Flaws in the research design include that Lindauer et al. (2005) studied a relatively small sample size, measured HPC volume only over a four month period (whereas studies using pharmacological therapies evaluated patients HPC volume changes over the course of >1 year), and follow up measurements after the original psychotherapy treatments commenced were not performed. Additionally, the trauma-exposed groups with PTSD and the trauma-exposed groups without PTSD we not matched for the number and types of traumas which resulted with the PTSD group having experienced a significantly higher proportion of childhood traumas (Lindauer et al., 2005).
Psychotherapy having cognitive benefits and reduction of psychological symptoms associated with PTSD in absence of any physiological changes is perplexing; even more so when the psychological improvement mediated by antidepressants is accompanied with physiological improvement.
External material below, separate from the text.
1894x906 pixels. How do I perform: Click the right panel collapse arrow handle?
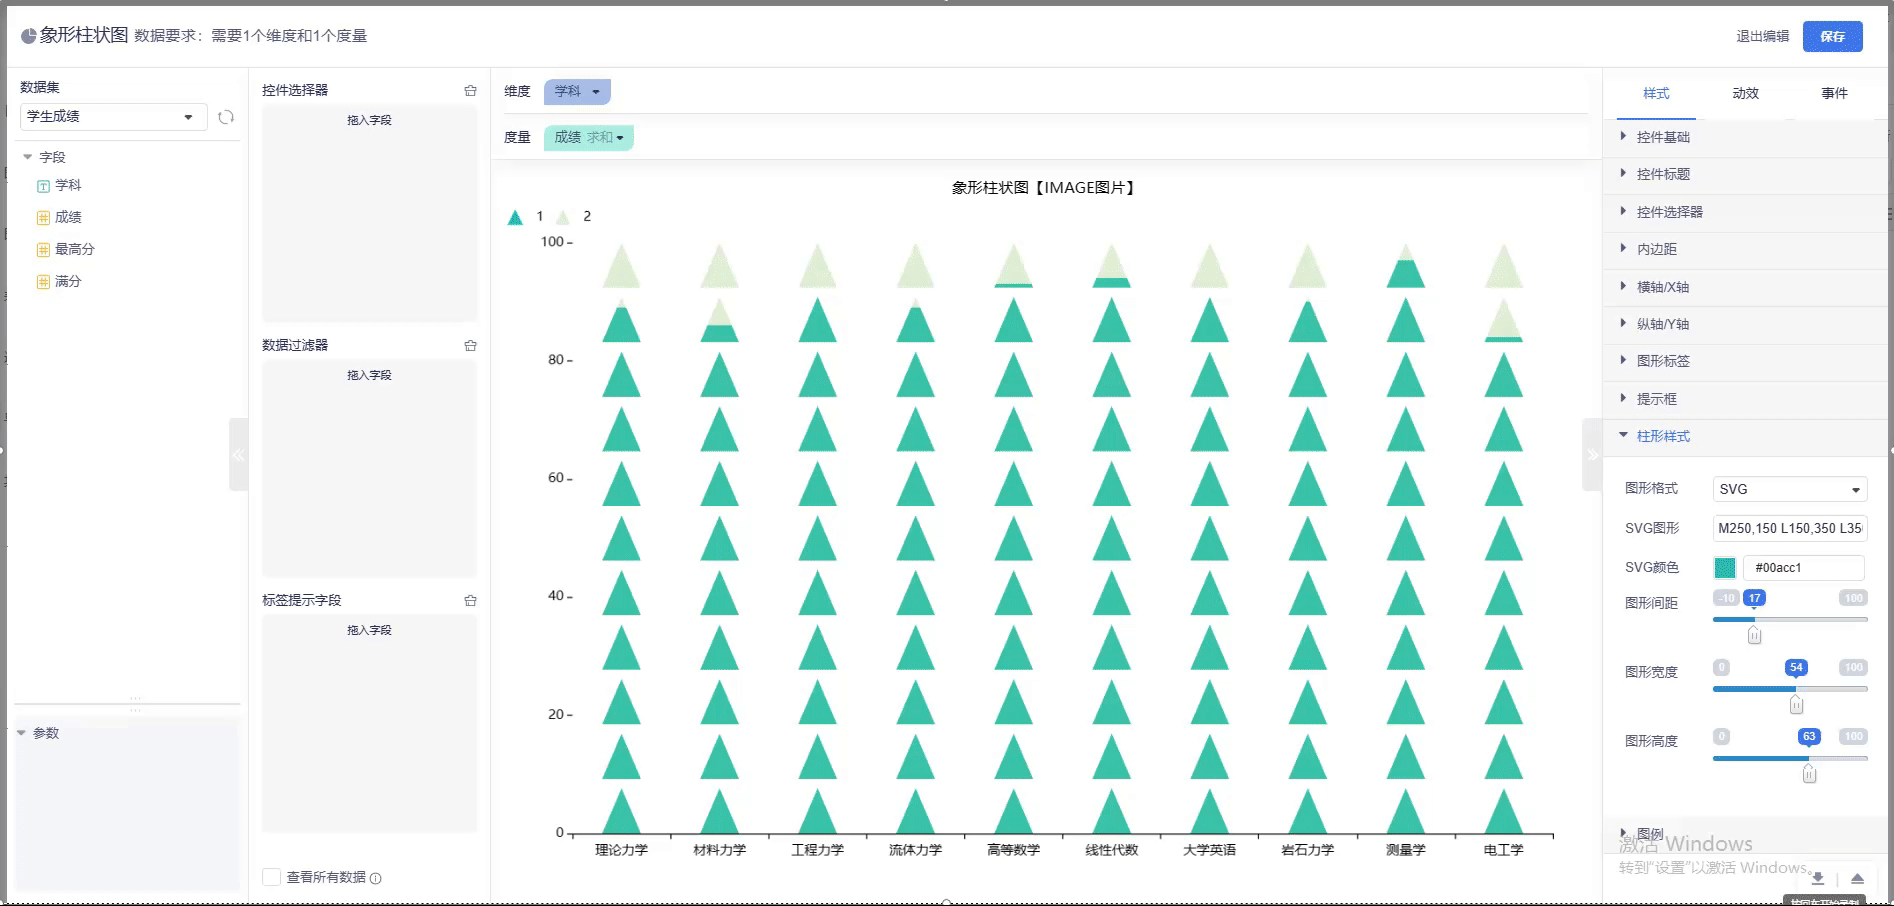1592,455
Future studies should go beyond volumetric studies of limbic system structures. For example, cerebral blood flow has (CBF) been used to determine the activity and functioning on areas of the limbic system in subject groups of social phobia patients (which share the anxiety and fear found in PTSD patients) treated with CBT or citalopram (Furmark et al., 2002). Follow up studies resulted with the psychotherapy and psychopharmacology treatments producing identical physiological improvements and being correlated with significant clinical improvement. Similarities between the two disorders suggest the possible efficacy of CBF as a potential measurement for the physiological effects of psychotherapy in PTSD.
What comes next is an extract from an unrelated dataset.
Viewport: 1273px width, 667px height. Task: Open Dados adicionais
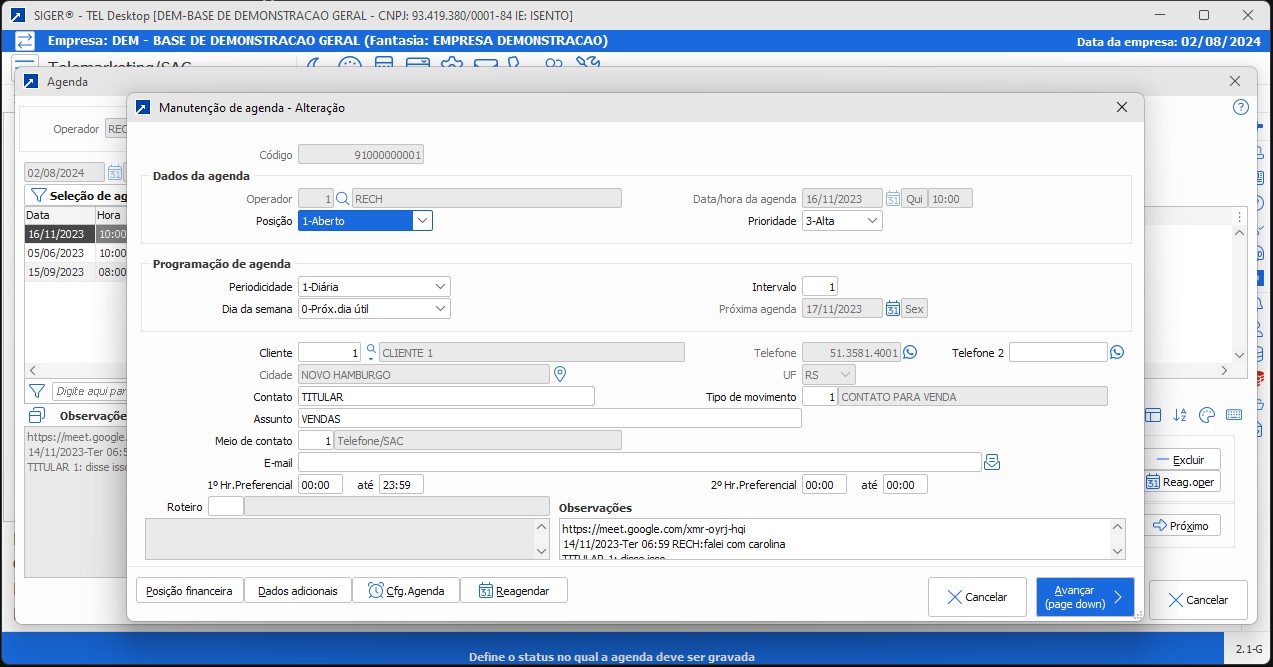[x=298, y=591]
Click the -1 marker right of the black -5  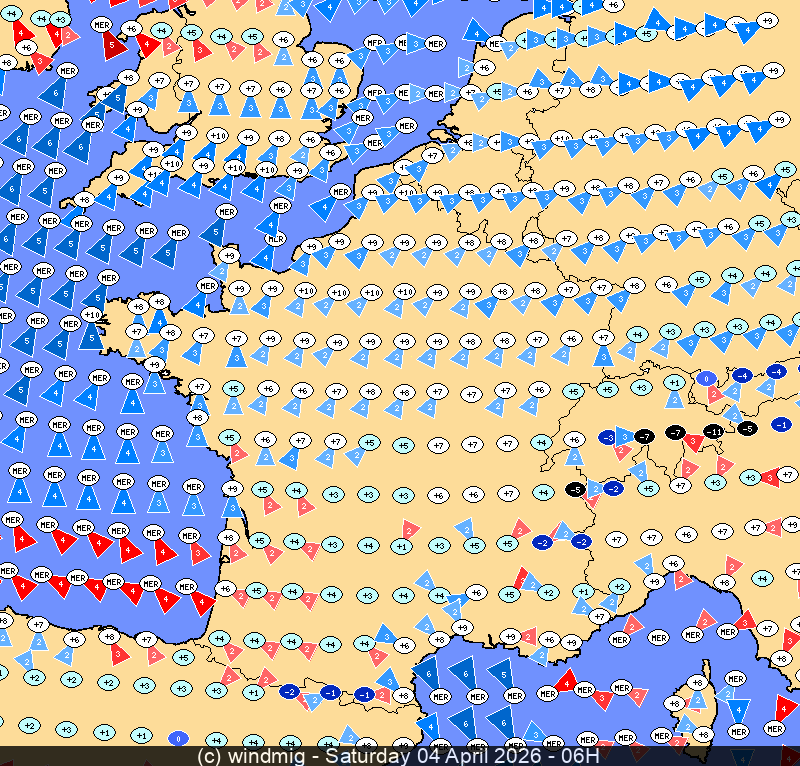point(782,424)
Lastly, not all studies have replicated these findings; some do not show any volumetric difference in the HPC of PTSD patients compared to controls. Ham et al. (2007) attribute the inconsistency of results to the different methods used to measure the volume from the MR images. N -acetylaspartate (NAA) is a commonly used chemical indicator to test for integrity and density of CNS neurons.Lower levels of NAA found in the HPC, amygdala, ACC and medial prefrontal cortex (mPFC) have been correlated with PTSD symptoms (Kolassa & Ebert, 2007). Measuring the NAA concentrations in the HPC and anterior cingulate cortex (ACC) of victims of a traumatic stress that developed PTSD and those that did not, Ham et al. (2007) reported statistically significant lower levels of NAA in the ACC and HPS of PTSD patients. It cannot be ruled out that perhaps the changes in HPC volume due to psychotherapy are too subtle to be detected through MR imaging; thus using NAA levels to determine the integrity of the neurons is a much needed variable in future studies (Schuff, et al., 2001).
It seems to almost impossible that the psychological effects ofabnormal HPC size in PTSD patients can be relieve with psychotherapy. Physiological differences are not absolute determinants in the expression of negative emotional responses; our minds still retain the ultimate power over our bodies. The proof CBT can mediate negative effects of pathophysiology is simply an echo of that mantra found in nearly every single psychology book: human behavior is an interaction between biology/genes, environment, and our individual perception.